Of all of the frightful things that could happen to a man or a woman, nothing is more destructive and painful as giving up on life. Living your life a shadow of your former self, banished to the sidelines, without God and without hope is the most miserable way to live. Yet, people live this way day in and day out. They have sacrificed the joy of life for a paycheck or for approval or to make someone else’s life a pleasure. They willingly cash in their hopes and dreams for someone else’s dream. They think they cannot so they do not. They become so accustomed to disappointment that they expect it and in expecting, live it. They rely on other people’s judgments and no longer trust their own. Seeing a good thing that they love, that they could do, they refuse waiting for permission. And in so doing, they cease living. Your life is your’s alone and what makes its appeal to you, to you alone it appeals. You’ve lost your energy for life because you no longer seek what energizes you, but trade it in for another’s life force. Finding your way back depends not so much on locating the path, but finding your path again. There is a way that exists only for you. To think yourself a part of the masses and conforming with those masses spells the end of you, the you, you seek to rediscover. No matter what complexities have enveloped your life, you will find yourself with simplicity in those things most appealing to you.
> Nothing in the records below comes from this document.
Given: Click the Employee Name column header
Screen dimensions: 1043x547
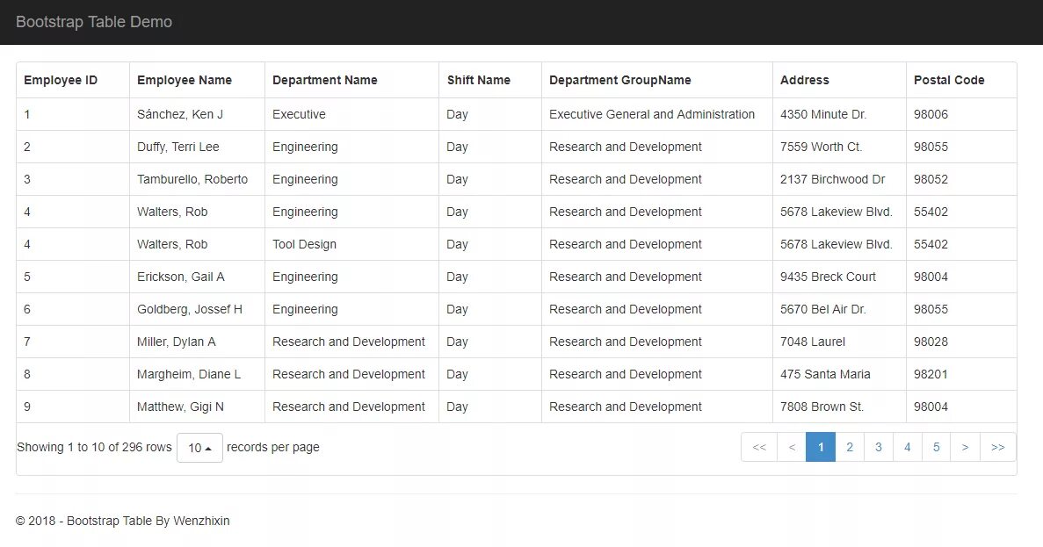Looking at the screenshot, I should pos(185,80).
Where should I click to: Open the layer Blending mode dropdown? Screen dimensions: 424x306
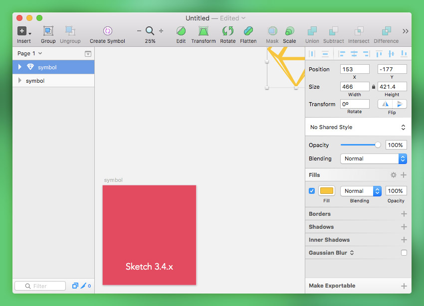(373, 158)
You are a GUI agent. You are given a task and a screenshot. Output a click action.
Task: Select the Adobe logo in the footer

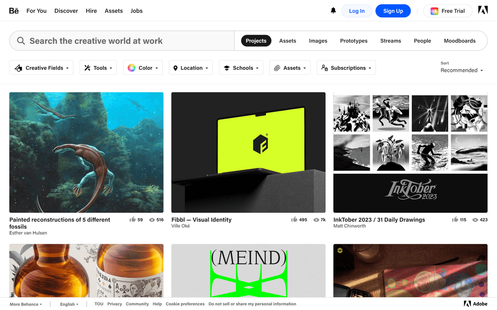click(x=475, y=303)

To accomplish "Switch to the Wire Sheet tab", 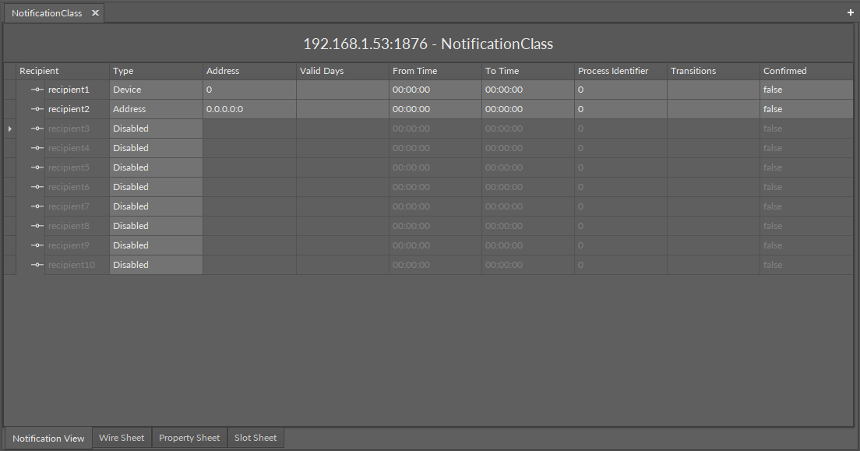I will click(x=122, y=438).
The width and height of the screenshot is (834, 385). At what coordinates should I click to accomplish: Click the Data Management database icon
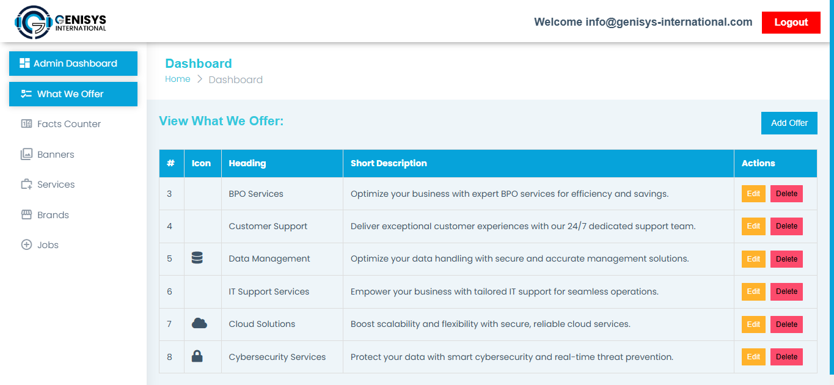pyautogui.click(x=197, y=259)
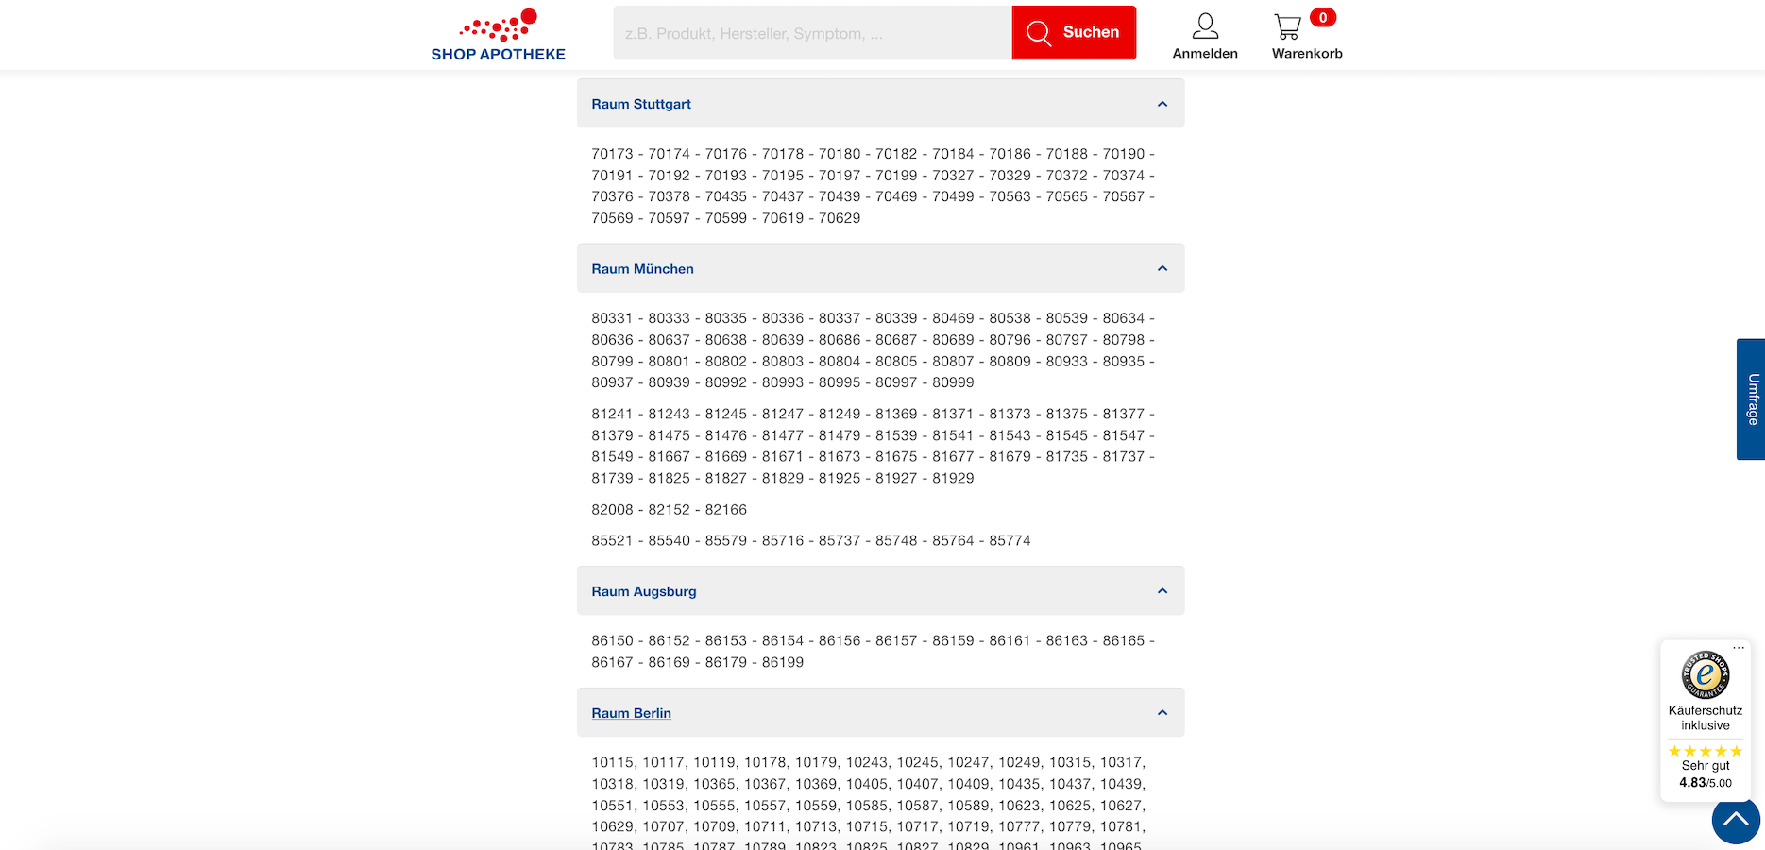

Pursue them with vigor! I hope you dance…

Every day you have a choice in how you are going to live. To say you have no choice is never true. Life is full of new things to learn; things that take your breath away; things that bring tears to your eyes. The wonder of life cannot be over-worked or completed. There is infinitely more life to live than you have the capacity to experience. All of this God created for you. It remains there waiting for you to once again discover it. Walk away from all of your disappointments and hurts. Let go of all the fears and insecurities. Take a chance that your life is worth the living. You have nothing to lose and everything to gain. Your memories, be they sublime or distressing, are just memories and do not hold the power to write your future. You do. And when you choose I hope you dance!

Give the heavens above more than just a passing glance. And in doing so, I know you will dance. I hope you dance…

Just some good thoughts…

When the Thrill of Living is Gone…


If you’ve walked around on terra-firma long enough you know that life isn’t always a thrill ride packed with exciting adventures and challenge. In fact, it seems the older you become, the more routine and mundane it can get. Life by its very definition would seem to belie that notion. So, why does life end for some people long before they are dead?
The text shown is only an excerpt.